UNIGRANRIO - Universidade do Grande Rio (RJ) — Prova 2015
Paciente, 28 anos, Gesta II para 0 (1 Abortamento espontâneo), refere corrimento vaginal em " borra de café ", atraso menstrual e leves dores na fossa ilíaca esquerda. Ao exame clínico o abdome era doloroso à palpação do baixo ventre, colo embebido e fechado, e o útero de difícil delimitação. O exame ultra-sonográfico revelou útero vazio, ausência de liquido livre na pelve e presença de tumoração anexial esquerda, de ecogenicidade heterogênea, medindo 3,0 cm de diâmetro, sugestiva de prenhez ectópica. Os títulos de b-hCG eram compatíveis com a normalidade para a idade gestacional. A análise deste caso sugere que a melhor conduta seria:
Prenhez ectópica não rota, estável e com massa < 3,5-4 cm → Metotrexato é a conduta inicial.
A conduta para prenhez ectópica depende da estabilidade hemodinâmica da paciente, tamanho da massa anexial e níveis de b-hCG. Em casos de paciente estável, massa pequena e ausência de ruptura, o tratamento clínico com metotrexato é uma opção segura e eficaz, preservando a fertilidade.

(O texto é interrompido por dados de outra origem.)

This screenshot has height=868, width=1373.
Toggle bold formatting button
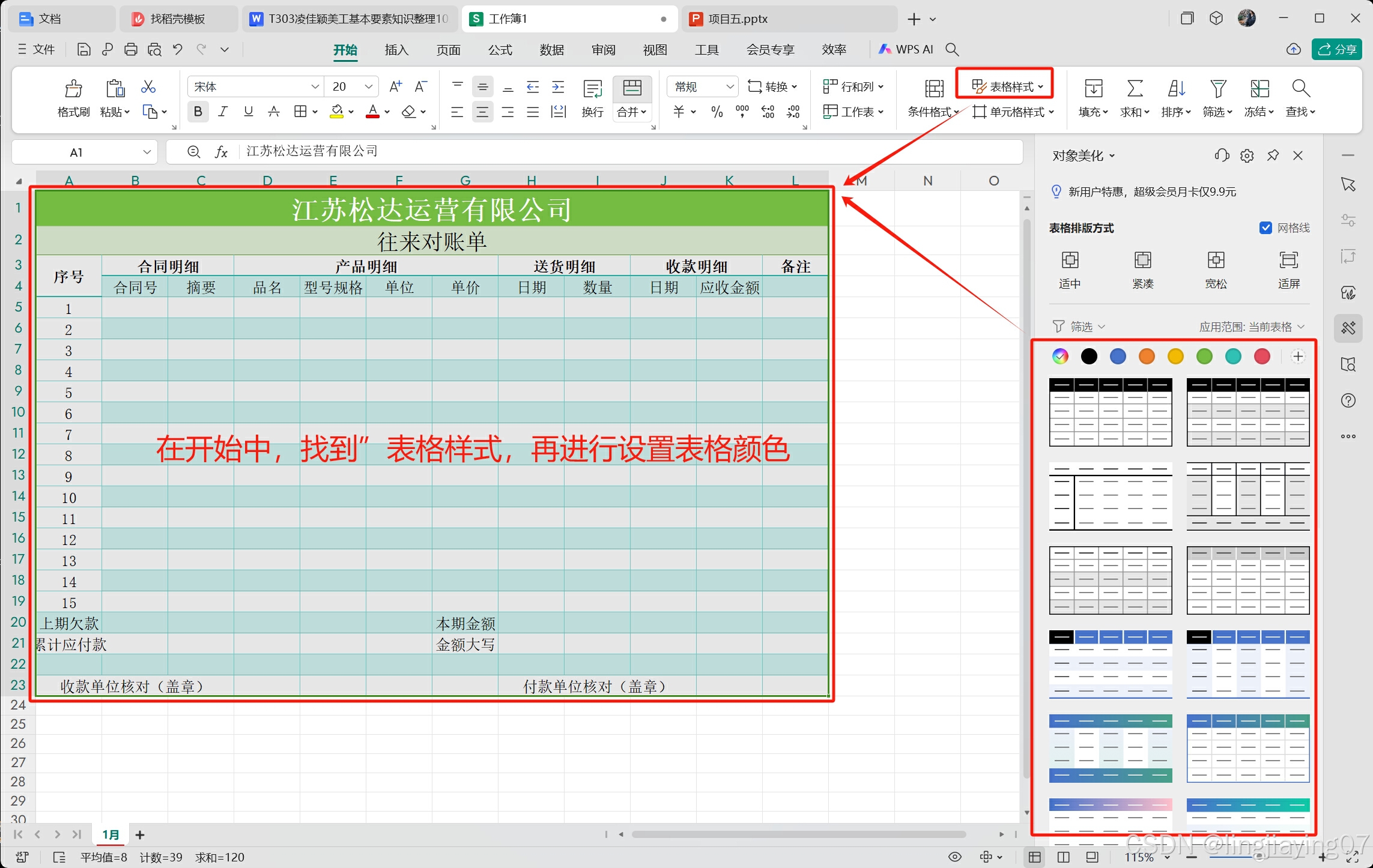pyautogui.click(x=198, y=112)
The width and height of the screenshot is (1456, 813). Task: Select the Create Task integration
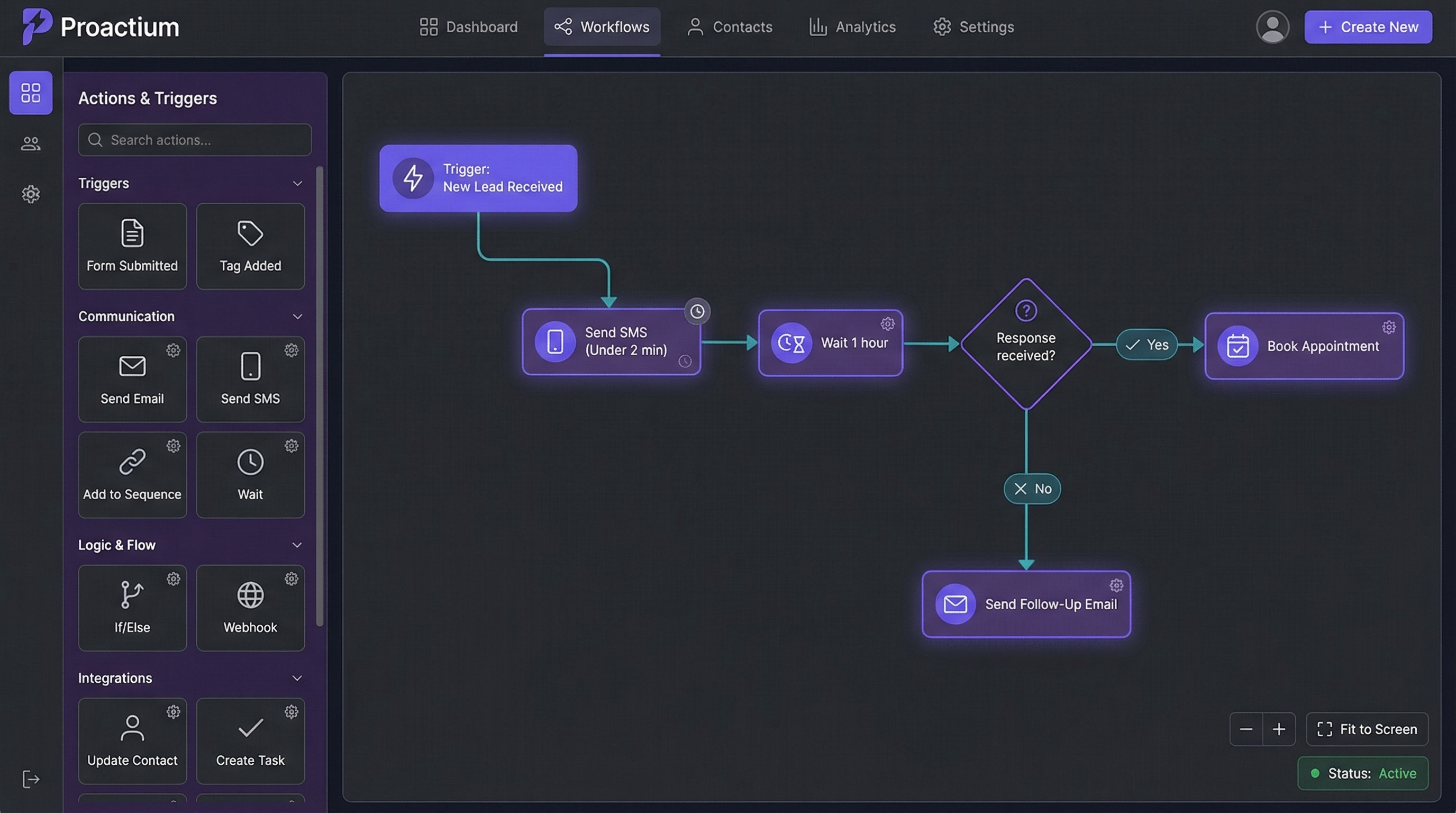pyautogui.click(x=250, y=740)

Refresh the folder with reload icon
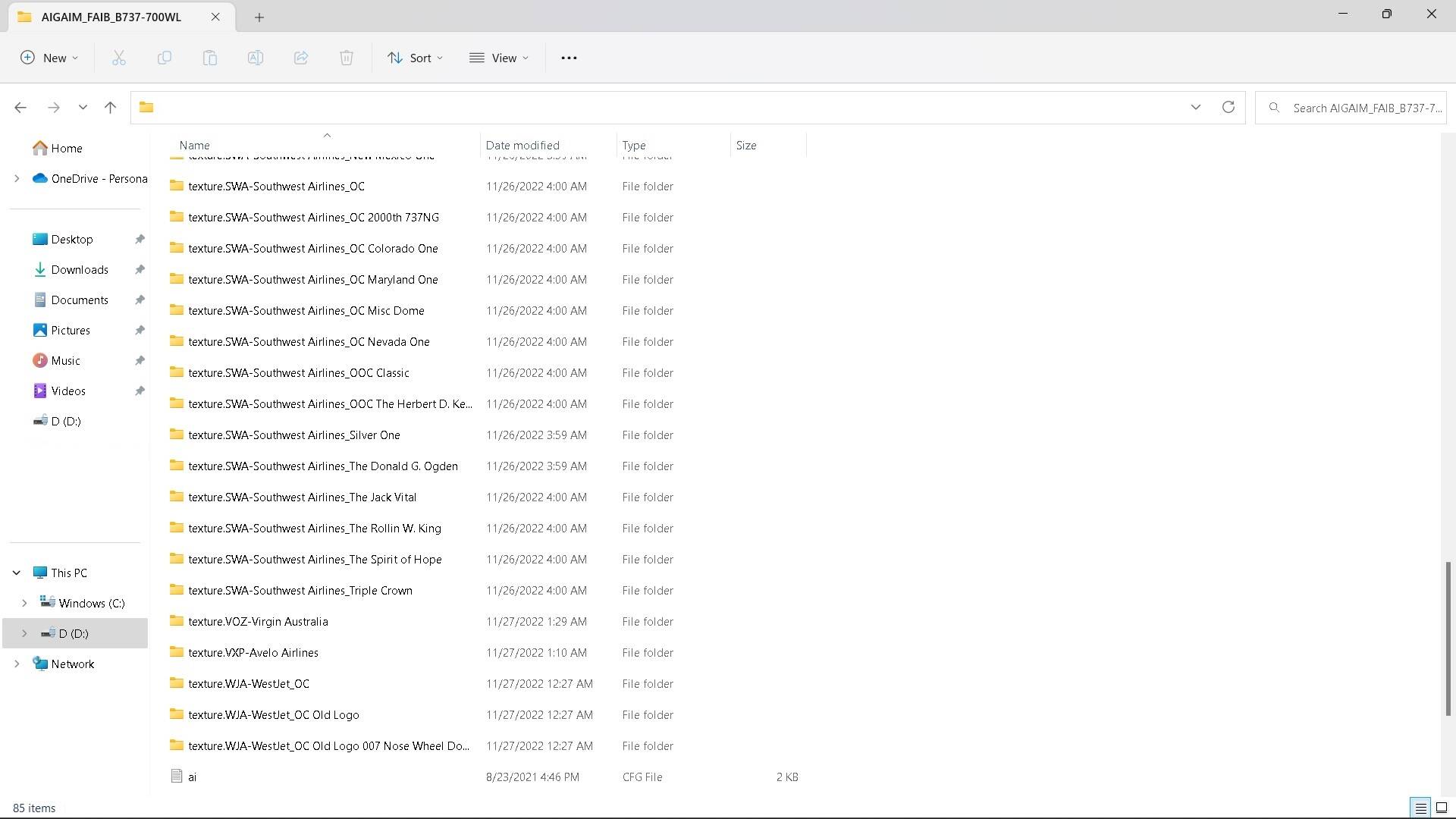tap(1228, 108)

A prenhez ectópica é uma condição grave que ocorre quando o óvulo fertilizado se implanta fora da cavidade uterina, mais comumente na tuba uterina. É uma das principais causas de mortalidade materna no primeiro trimestre de gestação. O diagnóstico é feito pela combinação de atraso menstrual, dor abdominal, sangramento vaginal e achados ultrassonográficos (útero vazio com massa anexial) e níveis de b-hCG que não dobram adequadamente. A conduta na prenhez ectópica depende de diversos fatores, como a estabilidade hemodinâmica da paciente, o tamanho da massa anexial, a presença de atividade cardíaca embrionária e os níveis de b-hCG. Para pacientes hemodinamicamente estáveis, sem sinais de ruptura, com massa anexial menor que 3,5-4 cm e b-hCG geralmente abaixo de 5.000 mUI/mL, o tratamento clínico com Metotrexato é uma opção segura e eficaz, com a vantagem de preservar a tuba uterina e a fertilidade futura. O Metotrexato é administrado em dose única intramuscular (50 mg/m² de superfície corporal), seguido de monitorização rigorosa dos níveis de b-hCG até a sua negativação. É crucial que residentes dominem os critérios de seleção para o tratamento clínico e saibam identificar os casos que necessitam de intervenção cirúrgica imediata, como instabilidade hemodinâmica ou sinais de ruptura.
Os critérios incluem paciente hemodinamicamente estável, ausência de ruptura tubária, massa anexial menor que 3,5-4 cm, ausência de atividade cardíaca embrionária, b-hCG < 5.000 mUI/mL e ausência de contraindicações ao Metotrexato.
O Metotrexato é um antagonista do folato que inibe a síntese de DNA e a proliferação celular, sendo citotóxico para as células trofoblásticas. Isso leva à regressão da gravidez ectópica, sendo administrado por via intramuscular.
A cirurgia (laparoscopia ou laparotomia) é indicada em casos de instabilidade hemodinâmica, sinais de ruptura tubária, falha do tratamento clínico com Metotrexato, contraindicações ao Metotrexato ou massa anexial grande.